-------- Working data
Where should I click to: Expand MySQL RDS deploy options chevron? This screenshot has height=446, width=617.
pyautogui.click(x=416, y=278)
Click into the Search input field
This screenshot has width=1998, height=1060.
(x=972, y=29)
----------------
Task statement: Each record above should be retyped in full, exactly as shown.

Task response:
Where should I click to: Expand MySQL RDS deploy options chevron? This screenshot has height=446, width=617.
pyautogui.click(x=416, y=278)
Click into the Search input field
This screenshot has width=1998, height=1060.
(x=972, y=29)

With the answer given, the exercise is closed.